Once the groups are selected properly submit the parameter form, and then submit the job to the cluster on the next
page.
This step of the pipeline generally runs quickly, if the cluster has available nodes. The output from this module is the
final output from our differential expression pipeline. Cuffdiff generates a number of output tables, each containing
useful results.
A full explanation of the different output files is given in the cuffdiff manual online (http://cole-trapnell-
lab.github.io/cufflinks/cuffdiff/#cuffdiff-output-files). Generally the following outputs are most interesting in standard
differential expression experiments:
genes.fpkm_tracking / isoforms.fpkm_tracking: These files contain tables of quantitative FPKM information,
representing the relative abundance of each gene/transcript in each sample.
genes.count_tracking / isoforms.count_tracking: The same as the FPKM files above, but using fragment counts instead
of FPKM as the quantitative measure.
isoform_exp.diff / gene_exp.diff: Differential expression results – contain the results of tests for significant difference in
expression for each gene/transcript, between each of the defined groups.
Download the gene_exp.diff file, and open it in Excel. When you double click the file you might need to specifically
choose Excel to open it – or you can drag it onto an Excel window.
Within Excel sort the table of values by the ‘q-value’ column, from smallest to largest. The q-value is computed from the
p-value to correct for multiple testing. A small q-value means that DE is more likely to be true for the relevant gene.
In our output, there are 3 genes with significant DE between adrenal and brain samples, according to the cufflinks
analysis. Remember that this data is a small extract – so not many genes were seen total.

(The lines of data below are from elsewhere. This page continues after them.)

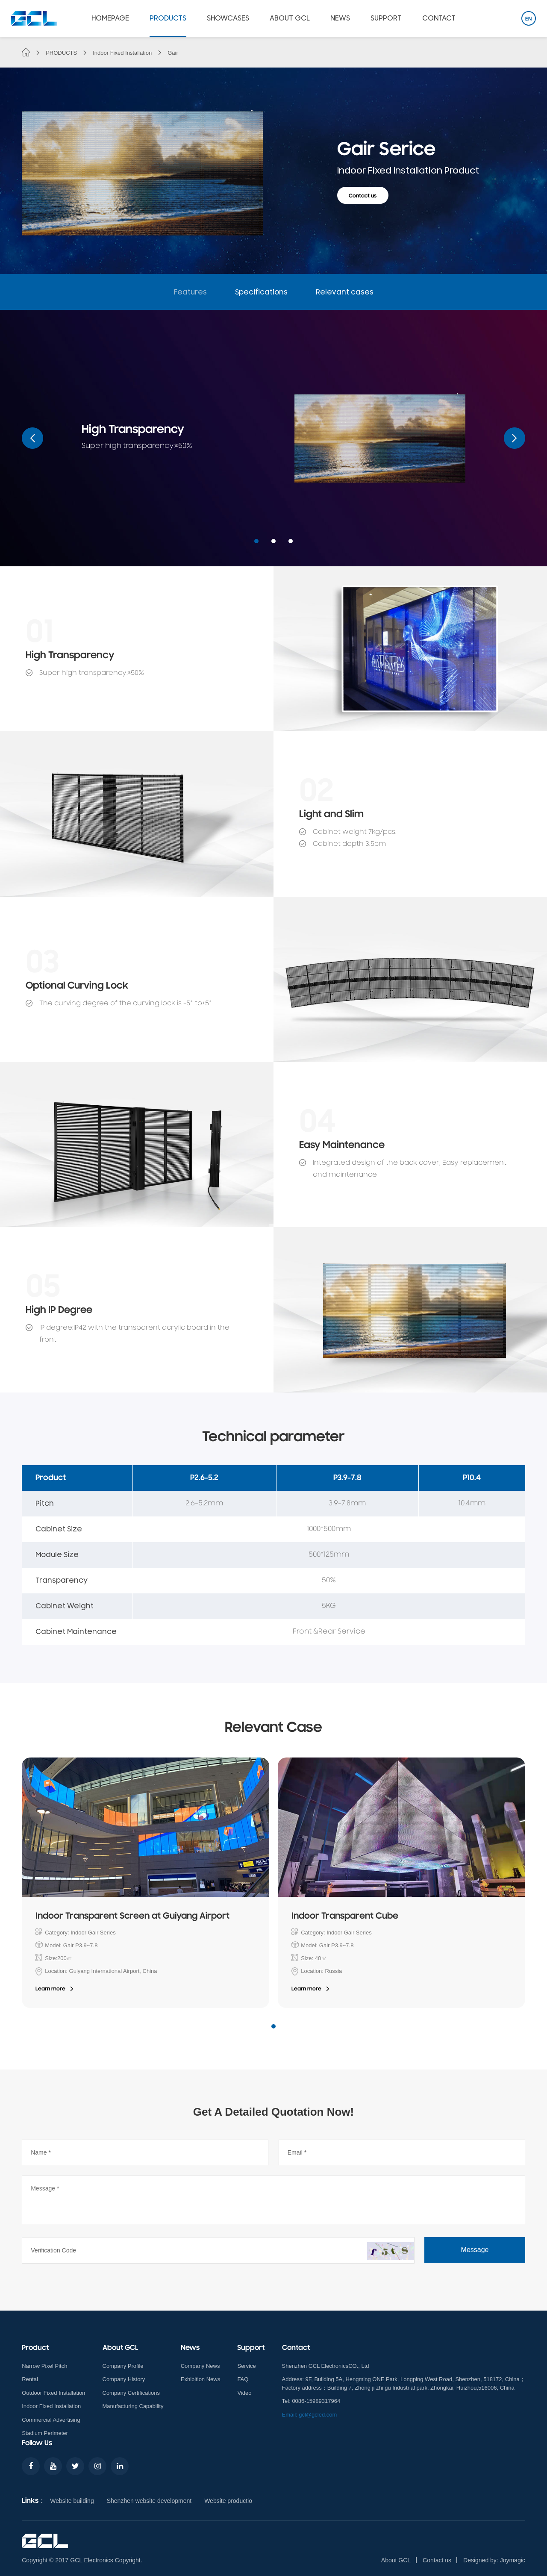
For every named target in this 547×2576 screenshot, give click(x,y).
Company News (200, 2366)
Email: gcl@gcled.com (309, 2414)
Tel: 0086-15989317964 (311, 2401)
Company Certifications (131, 2393)
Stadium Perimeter (45, 2433)
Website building (72, 2500)
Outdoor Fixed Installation (53, 2393)
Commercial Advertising (51, 2420)
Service (246, 2366)
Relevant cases (344, 292)
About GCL (396, 2560)
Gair (173, 53)
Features (190, 292)
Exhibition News (201, 2379)
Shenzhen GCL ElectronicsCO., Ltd (325, 2366)
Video (244, 2393)
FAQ (242, 2379)
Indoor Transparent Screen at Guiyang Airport (132, 1916)
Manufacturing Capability (133, 2406)
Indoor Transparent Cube (344, 1916)
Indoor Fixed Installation (122, 53)
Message (475, 2249)
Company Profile (123, 2366)
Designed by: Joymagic (494, 2560)
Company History (124, 2379)
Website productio (228, 2500)
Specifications (261, 292)
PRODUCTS (61, 53)
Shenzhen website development (149, 2500)
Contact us (362, 196)
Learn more (50, 1989)
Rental (30, 2379)
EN (528, 19)
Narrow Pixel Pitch (44, 2366)
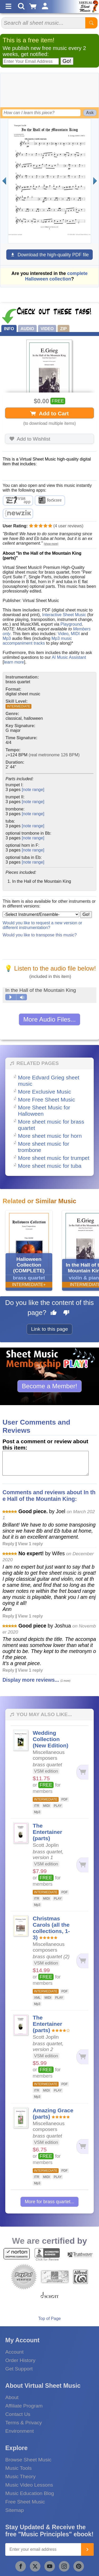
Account (14, 2352)
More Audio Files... (49, 1019)
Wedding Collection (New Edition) (50, 1739)
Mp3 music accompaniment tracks (37, 640)
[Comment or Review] (45, 1463)
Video (63, 633)
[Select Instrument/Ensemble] (41, 914)
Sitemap (14, 2510)
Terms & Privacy (23, 2422)
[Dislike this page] (66, 1313)
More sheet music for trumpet (53, 1158)
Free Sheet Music (25, 2501)
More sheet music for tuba (49, 1166)
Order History (20, 2360)
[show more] (51, 543)
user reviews (68, 526)
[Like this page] (53, 1313)
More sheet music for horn (50, 1136)
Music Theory (20, 2476)
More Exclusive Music (44, 1092)
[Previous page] (4, 181)
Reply (8, 1543)
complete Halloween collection (56, 276)
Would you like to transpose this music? (40, 935)
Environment (19, 2431)
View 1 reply (30, 1543)
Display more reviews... (30, 1680)
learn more (14, 662)
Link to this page (49, 1329)
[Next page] (95, 181)
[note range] (33, 789)
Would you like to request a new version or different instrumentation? (42, 925)
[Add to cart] (82, 1772)
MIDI (75, 633)
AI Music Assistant (69, 657)
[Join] (87, 2549)
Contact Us (17, 2414)
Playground (71, 624)
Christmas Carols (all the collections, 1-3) (51, 1927)
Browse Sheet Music (28, 2459)
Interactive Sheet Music (64, 615)
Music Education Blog (29, 2493)
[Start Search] (91, 22)
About (11, 2397)
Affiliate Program (24, 2406)
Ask (90, 112)
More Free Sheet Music (46, 1099)
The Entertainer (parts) (47, 1832)
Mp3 (7, 638)
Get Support (18, 2368)
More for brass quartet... (49, 2201)
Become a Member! (49, 1386)
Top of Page (49, 2318)
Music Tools (18, 2468)
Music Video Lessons (29, 2485)
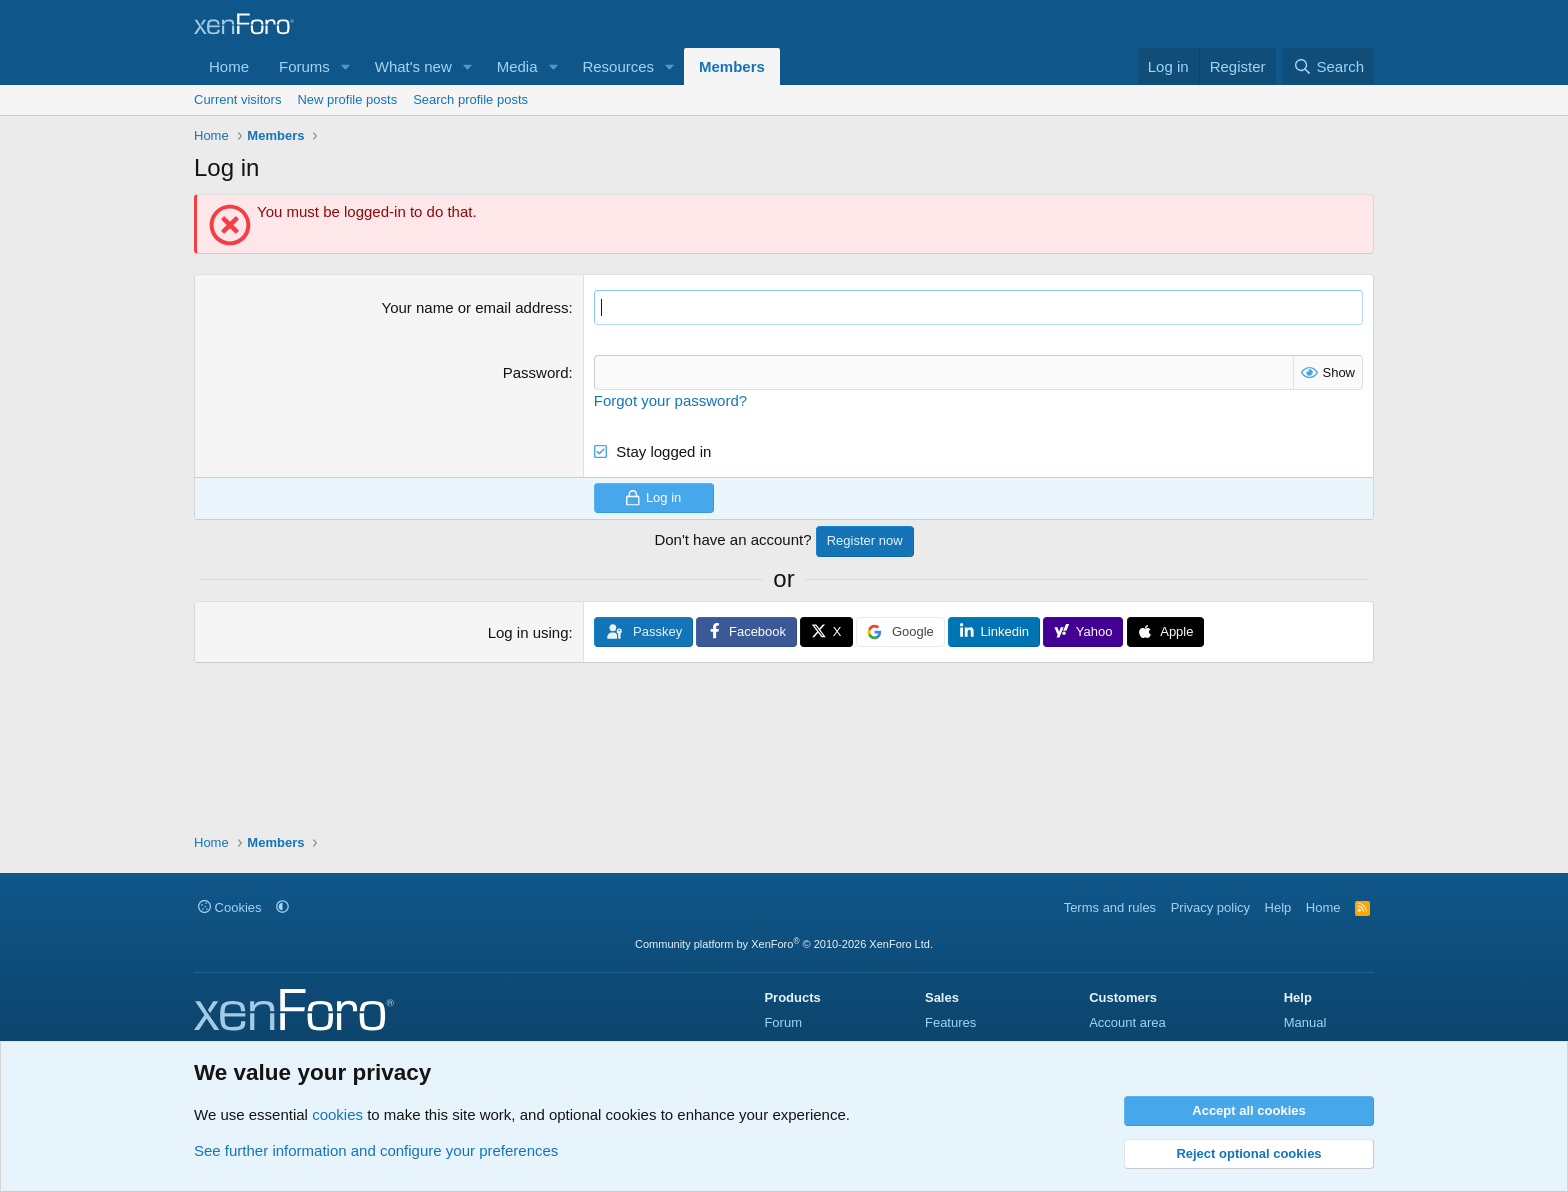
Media (517, 66)
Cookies (230, 907)
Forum (783, 1022)
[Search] (1328, 66)
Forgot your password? (670, 400)
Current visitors (237, 99)
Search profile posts (470, 99)
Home (229, 66)
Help (1278, 907)
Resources (618, 66)
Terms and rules (1110, 907)
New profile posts (347, 99)
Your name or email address (475, 307)
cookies (337, 1114)
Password (536, 372)
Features (950, 1022)
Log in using (528, 632)
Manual (1305, 1022)
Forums (304, 66)
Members (732, 66)
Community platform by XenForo (784, 944)
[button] (346, 66)
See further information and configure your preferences (376, 1150)
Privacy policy (1210, 907)
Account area (1127, 1022)
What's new (413, 66)
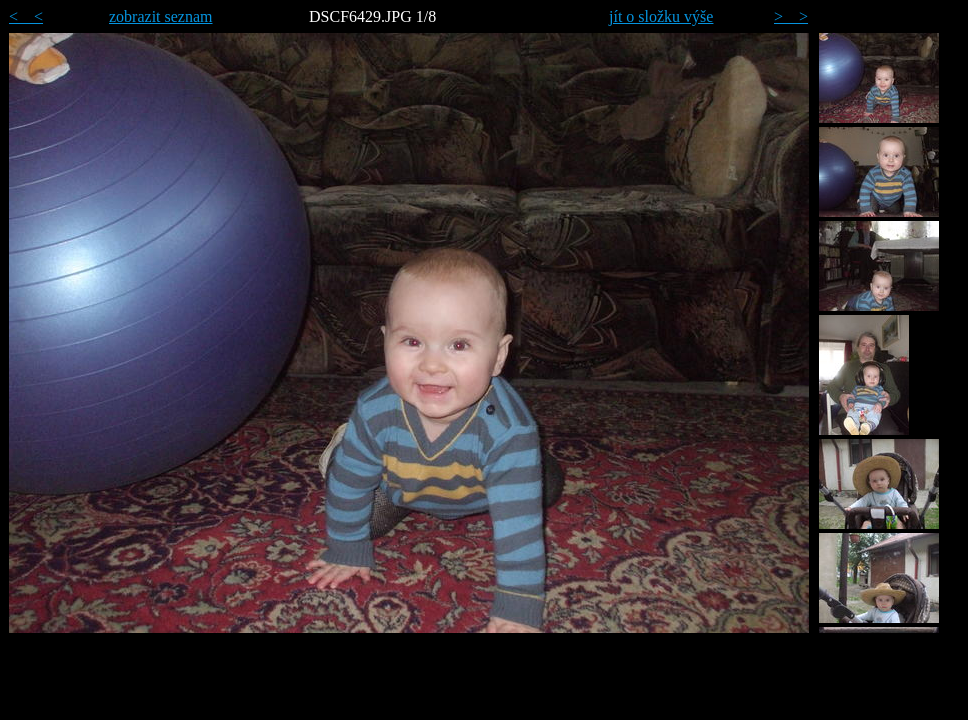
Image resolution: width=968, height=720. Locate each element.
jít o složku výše (661, 16)
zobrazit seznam (161, 16)
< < (26, 16)
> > (791, 16)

CELF5 shows significant DE. The quantitative FPKM value is high for brain, and 0 in adrenal tissue. This is an expected
finding – CELF5 is selectively expressed in the cerebral cortex.
Create Customized Data
Check the two datasets belong to Analysis_Brooks : Data_untreat and Data_treat. They are part of the RNA-Seq data
from the study by Brooks et al. 2011. , in which the pasilla gene in Drosophila melanogaster was depleted by RNAi and
the effects on splicing events were analysed by RNA-seq. We’ve already trimmed low quality base and aligned reads to
the Drosophila melanogaster genome reference. Let’s continue with these two sets of mapped reads (bam files) to
analysis the differential expression with DESeq2 branch.
In order to merge two datasets, click Create Customized Data button and fill in the form, Choose
Quantify_Mapped_Reads_htseqCount as your Starting Module:
Once submit the form, you will have the opportunity to create a sample list from completed modules:
Click on Select Sample From Completed Modules to retrieve a total list of available samples that can be used as input
data for htseqCount module, sort the list by Reference Version as HTSeq-Count module requires a unique reference
version type for all input datasets.
Check two datasets Sample_GSM461177_ Drosophila_1 and Sample_GSM1180_ Drosophila_2 and submit. Similar as
create a new data, you have to click the Link button to add selected samples into your customized data folder.
Now from the Next tab you only have one option – Quantify_Mapped_Reads_htseqCount, click it and fill in the
configuration form to start running HTSeq-Count:
HTSeq-Count
The tool HTSeq-Count is used to count number of reads per annotated gene in different samples. It outputs a table
(gene_read_counts.txt) with counts for each feature.
Now you are back to the normal RNASeq workflow tree with merged datasets, move forward with normalization and
differential expression with DESeq2 on you own.